There is also some fluid-like interaction between the paint and Grain of the canvas where thicker paint covers the Grain and thinner paint sinks into it.
Because much of Fluid Paint’s appeal is its control over pen pressure, you really have to try it yourself to feel the difference. Showing you Fluid Paint only gives you part of the story.
Fluid Paint Categories
The new Fluid Paint categories contain lots of new and updated brushes. And while they showcase the versatility of Fluid Paint, I think that might mislead users into thinking that Fluid Paint is a medium. — It’s not. — Fluid Paint is really just a name for a set of brush properties.
What makes Fluid Paint valuable is not the default variants, but the ability to convert your favorite pre-existing brushes to utilize Fluid Paint. So if you are a fine artist, you can make Oil or Acrylic brushes that utilize Fluid Paint. Or if you are a photo painter, your cloners can use Fluid Paint.
Fluid Paint Properties
By adding Fluid Paint properties, you’ll be giving your brushes a huge upgrade. For example, my paint brushes can now paint, blend and add organic textures intuitively and spontaneously. Before Fluid Paint, I would have had to use several brushes and techniques to achieve this same effect.
And Fluid Paint isn’t just for paint brushes, you can use it to enhance dry media and other categories as well.
In addition to the more pronounced grain, the ability for Fluid Paint to limit the lower end of the pressure from building up means that it is much easier to draw with very low opacity. This is especially useful if you are trying to get very light values with charcoal or other dry media.
Another valuable aspect of Fluid Paint is the ability to replace the opacity of paint in a controlled way. For instance, I can paint bright, glowing lights over dark areas and they stand out very easily. And with increased pressure control, my glowing edges don’t build up at low pressure. This technique would not be as simple to do in older versions of Painter.
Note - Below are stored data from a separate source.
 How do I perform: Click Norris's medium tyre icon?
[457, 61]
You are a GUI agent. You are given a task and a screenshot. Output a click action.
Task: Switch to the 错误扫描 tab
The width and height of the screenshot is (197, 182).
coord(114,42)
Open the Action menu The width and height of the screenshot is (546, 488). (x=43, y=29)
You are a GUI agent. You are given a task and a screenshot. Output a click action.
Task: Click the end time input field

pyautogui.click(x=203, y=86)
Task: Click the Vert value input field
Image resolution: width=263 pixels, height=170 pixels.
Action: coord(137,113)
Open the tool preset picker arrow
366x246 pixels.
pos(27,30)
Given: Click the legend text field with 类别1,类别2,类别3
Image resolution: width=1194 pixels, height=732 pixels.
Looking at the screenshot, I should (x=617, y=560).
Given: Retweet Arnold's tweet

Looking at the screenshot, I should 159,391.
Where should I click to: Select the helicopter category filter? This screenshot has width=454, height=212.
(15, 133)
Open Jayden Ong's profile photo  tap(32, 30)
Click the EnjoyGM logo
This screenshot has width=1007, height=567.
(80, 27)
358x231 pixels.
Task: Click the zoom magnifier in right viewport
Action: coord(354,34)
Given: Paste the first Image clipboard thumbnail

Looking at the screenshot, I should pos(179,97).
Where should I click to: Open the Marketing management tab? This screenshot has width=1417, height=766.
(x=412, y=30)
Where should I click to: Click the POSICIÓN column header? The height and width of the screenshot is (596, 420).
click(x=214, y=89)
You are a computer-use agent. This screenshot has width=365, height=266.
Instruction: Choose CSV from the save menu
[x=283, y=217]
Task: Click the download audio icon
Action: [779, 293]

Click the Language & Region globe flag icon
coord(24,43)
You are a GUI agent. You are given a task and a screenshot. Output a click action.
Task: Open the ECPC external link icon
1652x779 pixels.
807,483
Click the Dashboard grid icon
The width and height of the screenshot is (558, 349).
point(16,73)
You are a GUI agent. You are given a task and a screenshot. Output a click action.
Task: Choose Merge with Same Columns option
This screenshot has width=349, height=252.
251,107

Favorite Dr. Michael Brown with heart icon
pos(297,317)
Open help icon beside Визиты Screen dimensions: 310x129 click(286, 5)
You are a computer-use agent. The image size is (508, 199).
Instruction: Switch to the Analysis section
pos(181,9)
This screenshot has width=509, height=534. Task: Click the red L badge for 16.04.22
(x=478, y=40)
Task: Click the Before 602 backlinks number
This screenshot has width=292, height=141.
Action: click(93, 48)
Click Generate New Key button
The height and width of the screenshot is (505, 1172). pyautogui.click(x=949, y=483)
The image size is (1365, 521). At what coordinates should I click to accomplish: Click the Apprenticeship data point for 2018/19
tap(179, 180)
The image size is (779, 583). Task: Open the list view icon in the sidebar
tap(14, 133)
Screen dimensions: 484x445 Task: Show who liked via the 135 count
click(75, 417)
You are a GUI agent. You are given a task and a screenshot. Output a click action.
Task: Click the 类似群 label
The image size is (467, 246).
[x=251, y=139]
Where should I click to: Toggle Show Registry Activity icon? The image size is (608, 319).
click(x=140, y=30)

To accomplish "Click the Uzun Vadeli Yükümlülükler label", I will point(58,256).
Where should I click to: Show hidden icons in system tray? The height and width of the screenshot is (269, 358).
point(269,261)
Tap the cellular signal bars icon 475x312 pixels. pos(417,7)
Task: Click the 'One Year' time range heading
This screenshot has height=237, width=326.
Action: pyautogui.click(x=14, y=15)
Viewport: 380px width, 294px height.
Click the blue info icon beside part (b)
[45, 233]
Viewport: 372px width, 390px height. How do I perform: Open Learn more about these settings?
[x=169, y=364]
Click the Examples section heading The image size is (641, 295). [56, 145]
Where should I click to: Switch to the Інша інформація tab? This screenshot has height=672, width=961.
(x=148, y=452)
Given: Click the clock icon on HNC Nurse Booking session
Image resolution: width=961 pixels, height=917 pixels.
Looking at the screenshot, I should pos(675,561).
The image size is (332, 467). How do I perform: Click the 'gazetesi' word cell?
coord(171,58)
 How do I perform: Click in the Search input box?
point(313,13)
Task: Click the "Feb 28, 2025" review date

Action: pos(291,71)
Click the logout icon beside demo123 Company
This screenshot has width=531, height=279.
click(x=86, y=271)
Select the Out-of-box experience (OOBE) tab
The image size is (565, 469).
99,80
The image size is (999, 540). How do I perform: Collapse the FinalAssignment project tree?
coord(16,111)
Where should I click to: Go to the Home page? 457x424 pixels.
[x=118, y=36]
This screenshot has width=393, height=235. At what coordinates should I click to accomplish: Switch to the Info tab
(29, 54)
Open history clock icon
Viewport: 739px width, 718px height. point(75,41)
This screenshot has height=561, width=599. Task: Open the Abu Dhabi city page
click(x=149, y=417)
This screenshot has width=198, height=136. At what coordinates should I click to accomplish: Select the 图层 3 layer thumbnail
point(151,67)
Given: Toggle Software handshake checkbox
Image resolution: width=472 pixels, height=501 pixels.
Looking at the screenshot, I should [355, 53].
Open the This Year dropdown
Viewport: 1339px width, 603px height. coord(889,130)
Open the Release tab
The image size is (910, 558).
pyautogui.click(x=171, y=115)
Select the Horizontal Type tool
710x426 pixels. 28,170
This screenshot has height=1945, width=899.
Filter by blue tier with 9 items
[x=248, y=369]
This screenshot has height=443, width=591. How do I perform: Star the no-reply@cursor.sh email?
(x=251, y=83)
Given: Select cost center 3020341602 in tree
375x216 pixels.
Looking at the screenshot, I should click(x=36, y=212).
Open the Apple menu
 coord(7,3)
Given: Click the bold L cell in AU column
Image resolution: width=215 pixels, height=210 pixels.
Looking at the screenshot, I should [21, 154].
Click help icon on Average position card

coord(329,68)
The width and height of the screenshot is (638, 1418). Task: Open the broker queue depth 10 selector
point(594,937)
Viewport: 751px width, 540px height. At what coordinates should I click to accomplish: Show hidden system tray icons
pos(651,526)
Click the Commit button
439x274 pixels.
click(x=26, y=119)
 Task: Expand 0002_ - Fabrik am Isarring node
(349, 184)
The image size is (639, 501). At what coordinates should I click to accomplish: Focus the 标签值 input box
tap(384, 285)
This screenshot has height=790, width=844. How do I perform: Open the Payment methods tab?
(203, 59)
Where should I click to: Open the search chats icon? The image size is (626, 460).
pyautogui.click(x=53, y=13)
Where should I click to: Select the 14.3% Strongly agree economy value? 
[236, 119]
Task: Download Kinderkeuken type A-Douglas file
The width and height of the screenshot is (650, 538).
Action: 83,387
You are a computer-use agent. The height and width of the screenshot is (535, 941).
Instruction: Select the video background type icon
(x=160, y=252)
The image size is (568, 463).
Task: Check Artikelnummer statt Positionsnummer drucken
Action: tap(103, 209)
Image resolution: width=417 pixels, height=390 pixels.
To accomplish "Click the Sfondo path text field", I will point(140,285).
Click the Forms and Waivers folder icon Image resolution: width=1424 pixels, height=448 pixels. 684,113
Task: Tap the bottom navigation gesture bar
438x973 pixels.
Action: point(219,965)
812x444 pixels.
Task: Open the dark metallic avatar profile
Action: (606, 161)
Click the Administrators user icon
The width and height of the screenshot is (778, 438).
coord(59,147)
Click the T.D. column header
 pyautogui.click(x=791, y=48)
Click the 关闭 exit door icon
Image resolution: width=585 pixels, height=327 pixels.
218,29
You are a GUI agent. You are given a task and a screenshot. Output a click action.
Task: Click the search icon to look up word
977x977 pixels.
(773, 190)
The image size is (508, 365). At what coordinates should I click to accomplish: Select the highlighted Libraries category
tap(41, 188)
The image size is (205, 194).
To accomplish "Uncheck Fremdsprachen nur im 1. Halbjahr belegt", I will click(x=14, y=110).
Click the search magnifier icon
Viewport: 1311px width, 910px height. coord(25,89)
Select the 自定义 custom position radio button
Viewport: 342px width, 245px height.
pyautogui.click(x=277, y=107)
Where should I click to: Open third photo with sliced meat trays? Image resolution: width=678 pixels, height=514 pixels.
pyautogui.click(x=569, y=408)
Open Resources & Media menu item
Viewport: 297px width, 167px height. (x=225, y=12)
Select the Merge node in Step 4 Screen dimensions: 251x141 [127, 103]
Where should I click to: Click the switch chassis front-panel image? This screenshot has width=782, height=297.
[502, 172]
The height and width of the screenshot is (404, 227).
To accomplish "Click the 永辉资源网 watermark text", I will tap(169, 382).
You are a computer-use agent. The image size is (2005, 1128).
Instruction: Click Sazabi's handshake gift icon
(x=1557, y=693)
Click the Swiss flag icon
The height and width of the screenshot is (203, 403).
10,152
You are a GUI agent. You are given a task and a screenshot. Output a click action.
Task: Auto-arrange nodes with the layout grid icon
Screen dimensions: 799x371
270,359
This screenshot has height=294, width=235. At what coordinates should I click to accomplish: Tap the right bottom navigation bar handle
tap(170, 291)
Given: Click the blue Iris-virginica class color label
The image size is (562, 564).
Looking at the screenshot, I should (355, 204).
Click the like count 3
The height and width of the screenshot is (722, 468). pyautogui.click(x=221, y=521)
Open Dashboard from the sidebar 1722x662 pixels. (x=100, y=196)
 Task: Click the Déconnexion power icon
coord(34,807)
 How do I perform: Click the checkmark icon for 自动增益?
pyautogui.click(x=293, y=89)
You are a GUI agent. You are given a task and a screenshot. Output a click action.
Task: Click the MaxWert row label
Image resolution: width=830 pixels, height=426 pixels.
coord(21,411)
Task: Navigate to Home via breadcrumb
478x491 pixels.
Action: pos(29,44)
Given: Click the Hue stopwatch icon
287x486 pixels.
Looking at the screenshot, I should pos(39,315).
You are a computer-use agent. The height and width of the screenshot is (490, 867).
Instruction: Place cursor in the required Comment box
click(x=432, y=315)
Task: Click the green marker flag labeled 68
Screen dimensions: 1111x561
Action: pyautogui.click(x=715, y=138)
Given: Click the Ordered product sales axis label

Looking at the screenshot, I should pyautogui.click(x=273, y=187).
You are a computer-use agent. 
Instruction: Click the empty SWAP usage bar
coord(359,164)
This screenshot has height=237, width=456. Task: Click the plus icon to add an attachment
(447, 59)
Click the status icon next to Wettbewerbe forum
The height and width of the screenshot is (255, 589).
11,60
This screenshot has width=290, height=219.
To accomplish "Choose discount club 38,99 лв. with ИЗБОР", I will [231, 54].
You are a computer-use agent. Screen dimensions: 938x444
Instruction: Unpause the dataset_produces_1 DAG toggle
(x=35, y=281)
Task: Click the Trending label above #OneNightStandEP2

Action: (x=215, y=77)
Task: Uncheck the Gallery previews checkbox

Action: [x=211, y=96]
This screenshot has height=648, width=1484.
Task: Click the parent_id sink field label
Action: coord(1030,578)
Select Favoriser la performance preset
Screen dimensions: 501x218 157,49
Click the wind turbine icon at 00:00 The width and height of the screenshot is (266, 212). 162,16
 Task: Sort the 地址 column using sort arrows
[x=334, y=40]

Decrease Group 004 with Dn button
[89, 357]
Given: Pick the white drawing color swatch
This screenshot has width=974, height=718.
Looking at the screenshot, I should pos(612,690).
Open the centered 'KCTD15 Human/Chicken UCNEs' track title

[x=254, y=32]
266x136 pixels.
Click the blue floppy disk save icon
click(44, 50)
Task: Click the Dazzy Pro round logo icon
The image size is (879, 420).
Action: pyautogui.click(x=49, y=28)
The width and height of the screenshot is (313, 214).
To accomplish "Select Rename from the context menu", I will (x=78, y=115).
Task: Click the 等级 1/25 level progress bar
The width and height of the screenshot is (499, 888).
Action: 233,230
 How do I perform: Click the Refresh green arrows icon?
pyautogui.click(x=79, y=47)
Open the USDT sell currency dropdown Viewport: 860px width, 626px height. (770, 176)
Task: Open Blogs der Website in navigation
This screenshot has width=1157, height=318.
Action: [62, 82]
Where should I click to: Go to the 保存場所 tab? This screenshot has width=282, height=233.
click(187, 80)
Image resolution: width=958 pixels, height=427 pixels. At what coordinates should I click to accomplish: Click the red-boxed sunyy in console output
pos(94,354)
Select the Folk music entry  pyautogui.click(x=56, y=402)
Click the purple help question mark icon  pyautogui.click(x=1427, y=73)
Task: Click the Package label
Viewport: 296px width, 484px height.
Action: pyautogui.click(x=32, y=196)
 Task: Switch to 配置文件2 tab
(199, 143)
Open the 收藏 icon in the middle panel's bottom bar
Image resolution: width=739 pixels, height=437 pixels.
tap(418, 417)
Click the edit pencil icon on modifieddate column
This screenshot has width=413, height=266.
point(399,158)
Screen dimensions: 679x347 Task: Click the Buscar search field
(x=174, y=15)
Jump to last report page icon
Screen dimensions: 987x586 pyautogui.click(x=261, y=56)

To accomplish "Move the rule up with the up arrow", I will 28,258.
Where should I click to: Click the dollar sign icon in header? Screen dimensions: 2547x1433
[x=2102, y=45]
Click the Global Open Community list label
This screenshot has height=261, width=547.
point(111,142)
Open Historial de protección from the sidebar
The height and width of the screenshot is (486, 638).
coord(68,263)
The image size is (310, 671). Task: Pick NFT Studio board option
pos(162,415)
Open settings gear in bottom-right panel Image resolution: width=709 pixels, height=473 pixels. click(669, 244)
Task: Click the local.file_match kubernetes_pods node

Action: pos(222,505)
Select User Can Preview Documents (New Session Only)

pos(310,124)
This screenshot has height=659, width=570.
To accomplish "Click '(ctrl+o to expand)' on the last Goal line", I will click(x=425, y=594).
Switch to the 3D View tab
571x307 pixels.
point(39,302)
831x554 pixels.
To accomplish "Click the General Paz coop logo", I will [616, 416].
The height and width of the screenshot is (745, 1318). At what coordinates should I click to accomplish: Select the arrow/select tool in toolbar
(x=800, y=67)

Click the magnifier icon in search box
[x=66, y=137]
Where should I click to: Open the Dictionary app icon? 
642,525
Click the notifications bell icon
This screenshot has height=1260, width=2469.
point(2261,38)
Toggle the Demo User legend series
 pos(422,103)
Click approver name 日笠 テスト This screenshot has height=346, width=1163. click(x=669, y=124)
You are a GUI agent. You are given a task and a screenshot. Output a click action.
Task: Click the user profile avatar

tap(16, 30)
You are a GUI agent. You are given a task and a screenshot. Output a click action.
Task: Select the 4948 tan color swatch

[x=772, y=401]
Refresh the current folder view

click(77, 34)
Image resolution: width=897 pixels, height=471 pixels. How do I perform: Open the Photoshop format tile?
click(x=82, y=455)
And, by adding Paint Layering, you have even more control over whether the paint builds up to a light color or a dark color when you overlap strokes. This single property can make your Fluid Paint medium feel like opaque paint that covers or transparent paint that tints. You can even choose Color Burn to create a nice glazing effect.
Fluid Paint Limitations
While Fluid Paint is great, it’s not without its limitations:
First, you may notice that there are some issues with blending. Sometimes colors can mix in expected ways. You can remedy this to some degree by adjusting the Blending properties, but still it’s not ideal.
Second, there is no natural color mixing in Painter like there is in some of the other art applications. For example, yellow and blue make gray instead of green like you might expect from traditional media.
These limitations hold Fluid Paint back a bit, but hopefully those are some areas for improvement in future versions.
Despite those flaws, I’m really happy about how much this technology has improved my brush collection. And it has inspired me to add new techniques to my repertoire.
Fluid Paint is New
As with any new brush technology, it first takes comprehending the technology to understand how to use it. Then it takes working with the technology for some time — maybe even years — until an artist can develop techniques for using it. I am still discovering ways to use Thick Paint which was introduced 5 years ago. (That’s how long it’s been since we have seen a new brush technology.)
A lot of artists dismissed Thick Paint right off the bat as being useless and still avoid it because they never got comfortable with the properties. Yes, it has done wonders for me and the other artists who gave it a chance.
So I highly recommend giving Fluid Paint a fair shot. Even if you don’t use the default variants, add Fluid Paint to your favorite brushes and I’m certain it will improve your digital painting experience.
At the very least, the “Enhanced Cover” Method will improve the performance of your brushes if you are using a supported GPU. And there will be fewer artifacts where strokes and dabs overlap which means your work will look cleaner.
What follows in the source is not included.